Ce que je savais à cette époque, c’est qu’en étant née femme, je devais faire attention en société. J’ai vécu mon enfance avec des garçons et aujourd’hui, je peux voir en quoi ça été différent pour moi vs eux. Je me rappelle que le soir quand je revenais chez moi, je devais être vigilante pour ne pas me faire violer. À chaque fois qu’il faisait noir, j’avais la peur au ventre. Si quelqu’un me suivait, mon cœur palpitait, à – chaque – fois, depuis mes 8 ans. Naître femme amène aussi son lot de discrimination. Combien de fois on m’a dit que je n’étais pas game ou que je ne serais pas capable parce que j’étais une fille:

« Ben la, t’es une fille, t’es pas assez forte.» « Quoi? T’aimes les jeux vidéo pour de vrai pis t’es une fille? »

« Ben là, tu ne me battras sûrement pas, t’es une fille. »

En 2018, je suis féministe parce que si je fais de l’insomnie et que j’ai envie d’aller marcher à 3h00 du matin, je ne peux pas le faire. Ça serait irresponsable et ça augmente mes chances de me faire violer. Je suis féministe parce qu’on discrédite les victimes, c’est plus facile. Je suis féministe parce que les hommes n’ont pas le droit de pleurer. Ils ne peuvent pas être faibles et c’est pour cette raison qu’il y a un plus haut taux de suicide chez les garçons. Je suis féministe parce la fille qui accepte son corps et sa sexualité a toléré trop souvent le fait de se faire traiter de pute. Je suis féministe parce que les humains qui suivent leurs valeurs ou leurs passions et qui ne fit pas avec les stéréotypes genrés se font juger. Je suis féministe, parce que j’étais le résultat de tous ces stéréotypes.

Chaque jour, on me rappelle la différence entre les genres et je ne les accepte toujours pas. Que tu aies un vagin ou un pénis ne détermine rien d’autre que ce fait. Rien ne devrait être basé sur cette caractéristique physiologique et c’est ce que je déplore de la vision générale des gens. Parce que comme je suis née femme, ça venait déjà de déterminer une bonne partie de ma vie. J’ai discriminé les autres filles dans ce sens-là aussi et je m’en excuse.

Grâce à tout ce que j’ai vécu et mon cheminement, je comprends aujourd’hui. Je ne juge plus. L’objectif, au fond, c’est que les gens comprennent. J’ai écrit ce billet parce que j’ai espoir en un changement. Ça ne sera sûrement pas à l’heure actuelle, mais ce qu’on aura entendu reviendra en écho dans d’autres conversations et c’est ça l’important. C’est comme ça qu’un changement s’opère.

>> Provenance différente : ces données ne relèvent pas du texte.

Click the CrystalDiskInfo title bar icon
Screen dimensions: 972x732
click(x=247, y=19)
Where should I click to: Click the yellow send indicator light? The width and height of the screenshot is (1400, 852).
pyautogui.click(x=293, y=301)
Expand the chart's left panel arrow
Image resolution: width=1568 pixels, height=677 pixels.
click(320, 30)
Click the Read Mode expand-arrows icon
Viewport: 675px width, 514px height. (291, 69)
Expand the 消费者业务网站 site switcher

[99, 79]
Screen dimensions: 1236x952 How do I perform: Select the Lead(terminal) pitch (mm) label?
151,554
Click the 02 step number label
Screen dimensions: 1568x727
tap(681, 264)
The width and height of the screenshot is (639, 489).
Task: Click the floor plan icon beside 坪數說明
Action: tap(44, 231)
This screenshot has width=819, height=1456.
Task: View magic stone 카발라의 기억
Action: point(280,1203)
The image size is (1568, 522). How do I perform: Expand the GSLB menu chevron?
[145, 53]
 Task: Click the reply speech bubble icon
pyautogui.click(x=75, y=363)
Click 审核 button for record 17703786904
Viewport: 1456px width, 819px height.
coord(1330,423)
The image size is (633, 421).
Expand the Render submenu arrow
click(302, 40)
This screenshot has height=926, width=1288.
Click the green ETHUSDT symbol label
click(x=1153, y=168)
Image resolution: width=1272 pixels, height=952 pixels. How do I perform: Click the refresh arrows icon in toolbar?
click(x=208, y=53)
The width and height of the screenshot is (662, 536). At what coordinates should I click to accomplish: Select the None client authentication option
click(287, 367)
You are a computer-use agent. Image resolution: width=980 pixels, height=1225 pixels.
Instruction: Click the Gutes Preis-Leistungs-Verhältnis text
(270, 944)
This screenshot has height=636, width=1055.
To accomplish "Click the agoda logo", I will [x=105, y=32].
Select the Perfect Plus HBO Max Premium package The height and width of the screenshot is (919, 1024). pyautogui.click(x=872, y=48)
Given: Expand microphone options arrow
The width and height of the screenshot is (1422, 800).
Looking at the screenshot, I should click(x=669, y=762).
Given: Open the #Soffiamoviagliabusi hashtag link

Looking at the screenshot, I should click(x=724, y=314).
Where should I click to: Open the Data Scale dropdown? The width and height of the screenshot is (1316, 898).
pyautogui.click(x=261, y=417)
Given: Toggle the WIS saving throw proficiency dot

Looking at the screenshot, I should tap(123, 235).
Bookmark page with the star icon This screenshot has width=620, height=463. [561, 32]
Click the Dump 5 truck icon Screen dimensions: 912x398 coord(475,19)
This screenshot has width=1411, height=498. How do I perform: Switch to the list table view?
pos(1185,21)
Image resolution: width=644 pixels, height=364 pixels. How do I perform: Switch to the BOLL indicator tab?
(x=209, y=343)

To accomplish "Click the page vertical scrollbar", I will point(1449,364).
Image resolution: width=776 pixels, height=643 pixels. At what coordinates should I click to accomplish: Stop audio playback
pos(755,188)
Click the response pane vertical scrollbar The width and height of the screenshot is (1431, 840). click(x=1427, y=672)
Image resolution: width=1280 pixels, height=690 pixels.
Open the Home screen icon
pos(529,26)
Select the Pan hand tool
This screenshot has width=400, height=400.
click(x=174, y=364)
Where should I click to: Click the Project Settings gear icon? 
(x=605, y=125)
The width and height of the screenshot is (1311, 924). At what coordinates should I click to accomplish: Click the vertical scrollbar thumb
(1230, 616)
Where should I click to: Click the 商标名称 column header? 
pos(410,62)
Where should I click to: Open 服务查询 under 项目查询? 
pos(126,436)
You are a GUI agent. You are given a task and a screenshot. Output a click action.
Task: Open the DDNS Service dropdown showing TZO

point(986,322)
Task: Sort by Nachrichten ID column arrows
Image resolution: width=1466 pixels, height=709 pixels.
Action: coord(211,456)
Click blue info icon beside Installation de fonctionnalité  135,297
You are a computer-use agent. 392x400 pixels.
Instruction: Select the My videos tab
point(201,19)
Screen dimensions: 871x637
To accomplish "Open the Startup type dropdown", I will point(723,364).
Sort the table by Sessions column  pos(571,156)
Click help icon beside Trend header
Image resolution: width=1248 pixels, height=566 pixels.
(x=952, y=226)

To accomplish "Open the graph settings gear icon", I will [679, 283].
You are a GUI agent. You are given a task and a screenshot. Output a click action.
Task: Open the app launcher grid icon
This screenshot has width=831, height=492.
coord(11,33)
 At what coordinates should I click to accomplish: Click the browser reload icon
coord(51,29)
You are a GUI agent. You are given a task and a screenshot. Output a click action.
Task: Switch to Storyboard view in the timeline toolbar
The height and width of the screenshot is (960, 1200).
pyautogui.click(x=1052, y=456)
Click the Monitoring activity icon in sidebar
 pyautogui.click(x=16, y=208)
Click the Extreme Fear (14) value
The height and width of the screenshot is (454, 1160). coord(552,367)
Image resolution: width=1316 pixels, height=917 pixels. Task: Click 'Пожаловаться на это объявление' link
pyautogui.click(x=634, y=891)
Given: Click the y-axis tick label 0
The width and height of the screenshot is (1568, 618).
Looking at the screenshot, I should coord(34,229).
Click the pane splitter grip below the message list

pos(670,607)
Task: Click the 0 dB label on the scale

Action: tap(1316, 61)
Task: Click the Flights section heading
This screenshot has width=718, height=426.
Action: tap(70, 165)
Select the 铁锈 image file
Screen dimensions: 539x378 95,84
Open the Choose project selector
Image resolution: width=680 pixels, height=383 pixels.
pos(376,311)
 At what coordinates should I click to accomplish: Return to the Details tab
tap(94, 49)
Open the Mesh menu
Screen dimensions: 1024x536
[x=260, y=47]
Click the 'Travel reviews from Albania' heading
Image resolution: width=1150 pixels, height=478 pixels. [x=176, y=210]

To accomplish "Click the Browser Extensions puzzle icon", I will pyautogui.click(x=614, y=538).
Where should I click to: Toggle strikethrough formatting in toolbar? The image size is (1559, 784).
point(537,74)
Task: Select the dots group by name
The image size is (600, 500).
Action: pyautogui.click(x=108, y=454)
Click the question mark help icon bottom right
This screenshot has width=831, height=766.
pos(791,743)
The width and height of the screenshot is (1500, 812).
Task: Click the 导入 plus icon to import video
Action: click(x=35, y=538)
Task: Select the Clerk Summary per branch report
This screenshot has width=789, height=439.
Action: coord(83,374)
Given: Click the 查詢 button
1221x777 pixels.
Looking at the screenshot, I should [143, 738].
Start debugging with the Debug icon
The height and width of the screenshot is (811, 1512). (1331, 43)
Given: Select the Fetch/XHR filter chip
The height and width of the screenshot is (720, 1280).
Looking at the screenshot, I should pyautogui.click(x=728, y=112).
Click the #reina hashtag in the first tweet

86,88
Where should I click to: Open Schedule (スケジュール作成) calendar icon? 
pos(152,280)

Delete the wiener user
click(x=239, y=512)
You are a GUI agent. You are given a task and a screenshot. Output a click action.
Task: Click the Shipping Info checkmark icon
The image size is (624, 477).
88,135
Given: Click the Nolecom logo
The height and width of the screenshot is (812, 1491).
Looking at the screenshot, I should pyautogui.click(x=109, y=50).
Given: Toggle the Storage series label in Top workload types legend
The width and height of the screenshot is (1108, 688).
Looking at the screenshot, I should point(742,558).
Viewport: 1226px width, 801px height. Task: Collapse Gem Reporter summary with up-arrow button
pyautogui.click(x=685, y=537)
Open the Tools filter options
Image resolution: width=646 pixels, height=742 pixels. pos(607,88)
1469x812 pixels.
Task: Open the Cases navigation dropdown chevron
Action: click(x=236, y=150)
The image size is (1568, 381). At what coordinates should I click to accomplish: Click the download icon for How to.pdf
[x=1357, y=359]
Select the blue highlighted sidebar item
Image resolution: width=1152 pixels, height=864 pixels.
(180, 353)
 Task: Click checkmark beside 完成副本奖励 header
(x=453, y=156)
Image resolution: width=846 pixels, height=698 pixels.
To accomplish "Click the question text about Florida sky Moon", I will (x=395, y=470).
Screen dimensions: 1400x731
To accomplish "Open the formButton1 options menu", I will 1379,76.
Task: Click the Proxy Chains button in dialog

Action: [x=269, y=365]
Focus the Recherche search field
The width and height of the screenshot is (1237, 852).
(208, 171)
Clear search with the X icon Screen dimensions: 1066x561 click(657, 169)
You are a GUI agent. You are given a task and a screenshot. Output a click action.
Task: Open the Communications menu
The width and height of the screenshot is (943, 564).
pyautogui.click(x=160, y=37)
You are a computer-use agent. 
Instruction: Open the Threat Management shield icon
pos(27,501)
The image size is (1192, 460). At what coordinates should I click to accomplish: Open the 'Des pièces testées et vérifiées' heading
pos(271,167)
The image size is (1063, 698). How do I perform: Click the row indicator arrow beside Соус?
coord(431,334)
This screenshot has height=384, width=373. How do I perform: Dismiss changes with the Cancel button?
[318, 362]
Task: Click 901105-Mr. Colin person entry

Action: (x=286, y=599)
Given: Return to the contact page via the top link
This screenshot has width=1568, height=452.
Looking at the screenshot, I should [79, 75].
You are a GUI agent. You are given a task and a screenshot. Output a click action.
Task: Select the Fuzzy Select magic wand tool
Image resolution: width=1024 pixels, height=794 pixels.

En 2018, je suis féministe et fière de l’être. Je sais que je ne suis pas la seule à être passée par les deux extrêmes. Je sais que d’autres personnes peuvent le faire aussi. Il faut parfois passer les limites culturelles ou éducationnelles d’un environnement pour mieux comprendre. Au fond, on attend juste l’élément déclencheur qui nous permettra de mieux comprendre les mouvements sociaux pour y croire à nouveau.